AIM OF THE TASK: All of the entries must be duplicated exactly.

EXTRACTED DATA:

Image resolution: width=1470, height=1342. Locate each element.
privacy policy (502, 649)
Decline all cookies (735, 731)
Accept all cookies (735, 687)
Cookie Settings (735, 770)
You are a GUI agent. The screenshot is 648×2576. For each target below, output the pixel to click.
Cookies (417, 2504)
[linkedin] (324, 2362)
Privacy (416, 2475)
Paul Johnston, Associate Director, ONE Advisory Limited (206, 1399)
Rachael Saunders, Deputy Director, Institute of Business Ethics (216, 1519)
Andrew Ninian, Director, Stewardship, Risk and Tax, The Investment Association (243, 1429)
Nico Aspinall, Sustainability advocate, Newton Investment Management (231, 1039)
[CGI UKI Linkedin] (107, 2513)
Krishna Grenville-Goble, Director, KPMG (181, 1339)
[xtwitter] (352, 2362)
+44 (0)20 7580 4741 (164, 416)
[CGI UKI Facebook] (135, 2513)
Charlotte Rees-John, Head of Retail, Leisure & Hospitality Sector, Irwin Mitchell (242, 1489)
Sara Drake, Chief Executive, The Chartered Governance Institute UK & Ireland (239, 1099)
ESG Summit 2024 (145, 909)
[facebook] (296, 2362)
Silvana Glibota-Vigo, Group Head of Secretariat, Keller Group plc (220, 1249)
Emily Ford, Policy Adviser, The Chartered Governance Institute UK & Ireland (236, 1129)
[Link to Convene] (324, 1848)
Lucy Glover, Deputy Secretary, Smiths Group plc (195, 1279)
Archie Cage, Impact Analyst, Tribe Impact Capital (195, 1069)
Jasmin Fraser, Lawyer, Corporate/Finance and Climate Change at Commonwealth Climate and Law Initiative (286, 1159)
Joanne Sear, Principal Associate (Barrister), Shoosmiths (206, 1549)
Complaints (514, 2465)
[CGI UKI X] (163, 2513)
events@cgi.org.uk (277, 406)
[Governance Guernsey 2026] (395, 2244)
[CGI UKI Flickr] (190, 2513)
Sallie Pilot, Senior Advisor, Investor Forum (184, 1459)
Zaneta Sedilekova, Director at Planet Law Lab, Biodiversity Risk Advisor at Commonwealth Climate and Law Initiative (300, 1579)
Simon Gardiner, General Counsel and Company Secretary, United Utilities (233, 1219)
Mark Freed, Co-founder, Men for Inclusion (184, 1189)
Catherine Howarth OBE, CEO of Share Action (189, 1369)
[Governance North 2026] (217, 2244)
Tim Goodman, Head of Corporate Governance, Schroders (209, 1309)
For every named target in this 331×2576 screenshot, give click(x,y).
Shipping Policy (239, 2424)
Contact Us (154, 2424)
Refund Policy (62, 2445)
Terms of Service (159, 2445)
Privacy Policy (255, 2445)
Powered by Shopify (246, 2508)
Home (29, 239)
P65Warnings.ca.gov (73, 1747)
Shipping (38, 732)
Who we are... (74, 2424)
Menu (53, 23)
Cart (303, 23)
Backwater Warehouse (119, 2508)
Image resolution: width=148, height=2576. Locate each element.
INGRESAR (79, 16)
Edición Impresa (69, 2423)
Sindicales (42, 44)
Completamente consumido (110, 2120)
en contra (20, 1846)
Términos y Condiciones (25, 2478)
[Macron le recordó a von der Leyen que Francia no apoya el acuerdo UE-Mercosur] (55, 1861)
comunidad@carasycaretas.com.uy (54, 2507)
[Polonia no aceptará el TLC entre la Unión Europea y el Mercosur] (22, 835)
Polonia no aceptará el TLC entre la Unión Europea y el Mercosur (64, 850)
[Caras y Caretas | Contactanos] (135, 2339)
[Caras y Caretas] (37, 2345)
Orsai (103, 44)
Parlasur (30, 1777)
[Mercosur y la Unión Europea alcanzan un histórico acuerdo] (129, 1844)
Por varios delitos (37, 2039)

ANSWER TO THIS TASK:
Image resolution: width=1470, height=1342. Locate each element.
privacy policy (502, 649)
Decline all cookies (735, 731)
Accept all cookies (735, 687)
Cookie Settings (735, 770)
You are a GUI agent. The screenshot is 648×2576. For each target below, output the pixel to click.
Cookies (417, 2504)
[linkedin] (324, 2362)
Privacy (416, 2475)
Paul Johnston, Associate Director, ONE Advisory Limited (206, 1399)
Rachael Saunders, Deputy Director, Institute of Business Ethics (216, 1519)
Andrew Ninian, Director, Stewardship, Risk and Tax, The Investment Association (243, 1429)
Nico Aspinall, Sustainability advocate, Newton Investment Management (231, 1039)
[CGI UKI Linkedin] (107, 2513)
Krishna Grenville-Goble, Director, KPMG (181, 1339)
[xtwitter] (352, 2362)
+44 (0)20 7580 4741 (164, 416)
[CGI UKI Facebook] (135, 2513)
Charlotte Rees-John, Head of Retail, Leisure & Hospitality Sector, Irwin Mitchell (242, 1489)
Sara Drake, Chief Executive, The Chartered Governance Institute UK & Ireland (239, 1099)
ESG Summit 2024 (145, 909)
[facebook] (296, 2362)
Silvana Glibota-Vigo, Group Head of Secretariat, Keller Group plc (220, 1249)
Emily Ford, Policy Adviser, The Chartered Governance Institute UK & Ireland (236, 1129)
[Link to Convene] (324, 1848)
Lucy Glover, Deputy Secretary, Smiths Group plc (195, 1279)
Archie Cage, Impact Analyst, Tribe Impact Capital (195, 1069)
Jasmin Fraser, Lawyer, Corporate/Finance and Climate Change at Commonwealth Climate and Law Initiative (286, 1159)
Joanne Sear, Principal Associate (Barrister), Shoosmiths (206, 1549)
Complaints (514, 2465)
[CGI UKI X] (163, 2513)
events@cgi.org.uk (277, 406)
[Governance Guernsey 2026] (395, 2244)
[CGI UKI Flickr] (190, 2513)
Sallie Pilot, Senior Advisor, Investor Forum (184, 1459)
Zaneta Sedilekova, Director at Planet Law Lab, Biodiversity Risk Advisor at Commonwealth Climate and Law Initiative (300, 1579)
Simon Gardiner, General Counsel and Company Secretary, United Utilities (233, 1219)
Mark Freed, Co-founder, Men for Inclusion (184, 1189)
Catherine Howarth OBE, CEO of Share Action (189, 1369)
[Governance North 2026] (217, 2244)
Tim Goodman, Head of Corporate Governance, Schroders (209, 1309)
For every named target in this 331×2576 screenshot, give click(x,y).
Shipping Policy (239, 2424)
Contact Us (154, 2424)
Refund Policy (62, 2445)
Terms of Service (159, 2445)
Privacy Policy (255, 2445)
Powered by Shopify (246, 2508)
Home (29, 239)
P65Warnings.ca.gov (73, 1747)
Shipping (38, 732)
Who we are... (74, 2424)
Menu (53, 23)
Cart (303, 23)
Backwater Warehouse (119, 2508)
Image resolution: width=148, height=2576. Locate each element.
INGRESAR (79, 16)
Edición Impresa (69, 2423)
Sindicales (42, 44)
Completamente consumido (110, 2120)
en contra (20, 1846)
Términos y Condiciones (25, 2478)
[Macron le recordó a von der Leyen que Francia no apoya el acuerdo UE-Mercosur] (55, 1861)
comunidad@carasycaretas.com.uy (54, 2507)
[Polonia no aceptará el TLC entre la Unión Europea y el Mercosur] (22, 835)
Polonia no aceptará el TLC entre la Unión Europea y el Mercosur (64, 850)
[Caras y Caretas | Contactanos] (135, 2339)
[Caras y Caretas] (37, 2345)
Orsai (103, 44)
Parlasur (30, 1777)
[Mercosur y la Unión Europea alcanzan un histórico acuerdo] (129, 1844)
Por varios delitos (37, 2039)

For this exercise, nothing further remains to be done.